Family‐based and case–control study of catechol‐ O ‐methyltransferase in schizophrenia among Palestinian Arabs

COMT is a ubiquitous enzyme crucial to catechol metabolism. The molecular basis of COMT thermolability, that leads to three to fourfold differences in enzyme activity, is due to a substitution of valine with methionine in the Val158/108Met polymorphism. Of special interest is the role of this gene in major psychoses especially since a microdeletion (22q11) containing the COMT gene (velo‐cardio‐facial syndrome) also carries with it several types of behavioral disorders, including an increased prevalence of schizophrenia. Almost 20 genetic studies have examined the role of COMT in schizophrenia with ambiguous results. Towards clarifying the role of this polymorphism in conferring risk for psychosis, we examined a large group of culturally and ethnically akin Palestinian Arab schizophrenic triads (N = 276) using both a case–control and family‐based study. In 194 informative triads with at least one heterozygote parent, no preferential transmission of either COMT allele was observed in this sample (TDT statistic chi‐square = 0.14 NS; 131 COMT valine alleles were transmitted and 125 alleles not transmitted).
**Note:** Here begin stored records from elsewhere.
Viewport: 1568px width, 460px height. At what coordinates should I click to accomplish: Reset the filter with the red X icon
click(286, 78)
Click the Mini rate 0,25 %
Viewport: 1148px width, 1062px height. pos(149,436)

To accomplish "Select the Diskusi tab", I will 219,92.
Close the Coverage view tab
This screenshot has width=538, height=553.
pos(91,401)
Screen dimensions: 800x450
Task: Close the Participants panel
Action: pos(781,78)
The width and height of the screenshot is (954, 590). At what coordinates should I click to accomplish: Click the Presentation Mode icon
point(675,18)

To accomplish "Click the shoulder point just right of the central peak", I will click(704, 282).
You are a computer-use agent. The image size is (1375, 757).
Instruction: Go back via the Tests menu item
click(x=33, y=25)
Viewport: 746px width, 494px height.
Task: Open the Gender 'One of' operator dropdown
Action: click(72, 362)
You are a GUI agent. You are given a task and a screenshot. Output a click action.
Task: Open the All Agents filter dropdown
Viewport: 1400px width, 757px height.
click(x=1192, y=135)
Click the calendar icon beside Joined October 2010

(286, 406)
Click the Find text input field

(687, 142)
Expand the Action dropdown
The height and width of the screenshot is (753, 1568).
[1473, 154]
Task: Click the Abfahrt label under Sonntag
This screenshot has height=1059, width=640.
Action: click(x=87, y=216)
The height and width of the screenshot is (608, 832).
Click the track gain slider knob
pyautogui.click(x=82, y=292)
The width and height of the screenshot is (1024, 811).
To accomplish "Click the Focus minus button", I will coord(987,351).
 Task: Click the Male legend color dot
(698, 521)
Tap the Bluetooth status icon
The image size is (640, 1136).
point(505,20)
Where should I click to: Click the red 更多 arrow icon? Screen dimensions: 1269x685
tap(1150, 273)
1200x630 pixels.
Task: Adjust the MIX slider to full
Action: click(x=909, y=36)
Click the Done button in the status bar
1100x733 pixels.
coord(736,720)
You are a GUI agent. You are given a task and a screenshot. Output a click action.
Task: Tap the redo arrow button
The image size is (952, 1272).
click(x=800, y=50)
However, using a case–control design a significant increase (Likelihood ratio = 3.935, P  = 0.047) in the valine allele was observed in the group of schizophrenic patients (N = 276) compared to an ethnically matched control group (N = 77). The association was stronger in female patients ( P  = 0.012) similar to other studies showing that some COMT behavioral effects are gender sensitive. In summary, by case–control design but not by a family‐based study, there is a weak effect in female patients of the high activity COMT allele in conferring risk for schizophrenia. © 2003 Wiley‐Liss, Inc.